Leserbrief

Bedingungsloses Grundeinkommen

Zum Bericht von Hannes Koch (SN v. 24.8.) und dem Interview mit Christoph Badelt (SN v. 22.8.):

Ein Bedingungsloses Grundeinkommen (BGE) halte ich für ein sehr gutes Instrument, um die soziale Sicherheit auch in Zukunft aufrechtzuerhalten, wenn viele Arbeitsplätze durch die Digitalisierung wegfallen werden. Allerdings ist die Einführung eines BGEs ein äußerst komplexes Projekt, bei dem es um wesentlich mehr geht, als die bloße Überweisung eines Geldbetrages an einen definierten Personenkreis. Studien, mit denen man die Auswirkungen eines BGEs testen will, erscheinen daher problematisch. Das BGE lässt sich im wirklichen Leben nicht simulieren. Man muss es am grünen Tisch vorbereiten, berechnen und auf Plausibilität prüfen - und dann einführen oder eben nicht.

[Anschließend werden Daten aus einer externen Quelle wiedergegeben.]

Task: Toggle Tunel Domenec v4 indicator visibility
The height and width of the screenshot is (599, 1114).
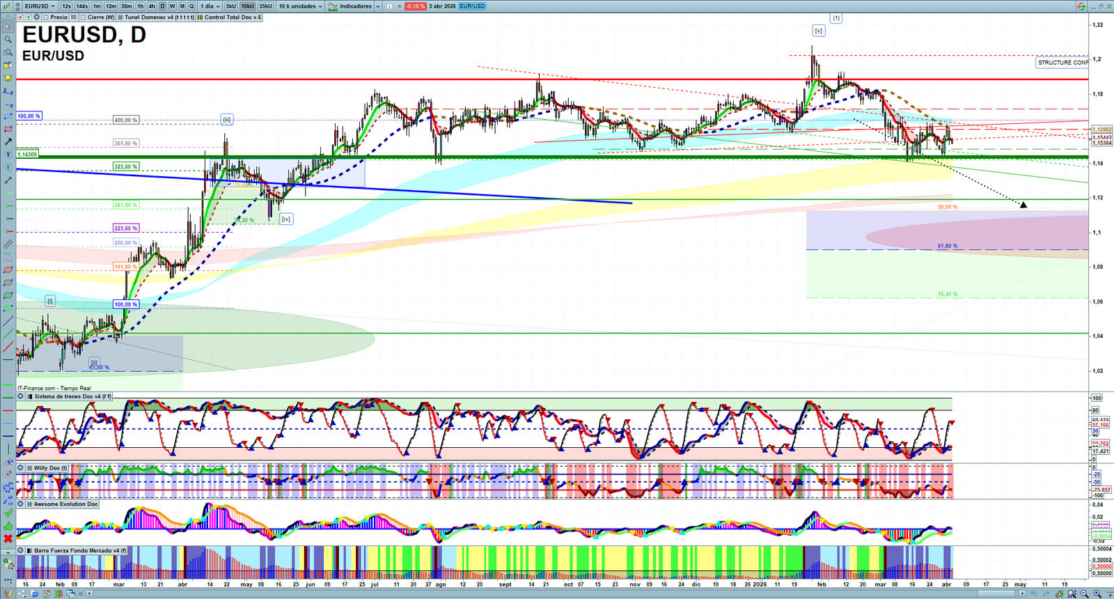Action: tap(120, 17)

Es geht einerseits um die Finanzierung, andererseits darum, durch ein BGE nicht die allgemeine Arbeitsmoral zu untergraben. Beides ist im heutigen Sozialsystem nicht mehr gewährleistet. Es ist eine Illusion, dieses bei fallenden Beschäftigtenzahlen weiterhin aus Abgaben auf die Arbeit finanzieren zu wollen. Die Arbeitsmoral wiederum wird untergraben, weil Arbeitende infolge verschiedener Sozialleistungen vielfach kaum mehr verdienen als Arbeitslose.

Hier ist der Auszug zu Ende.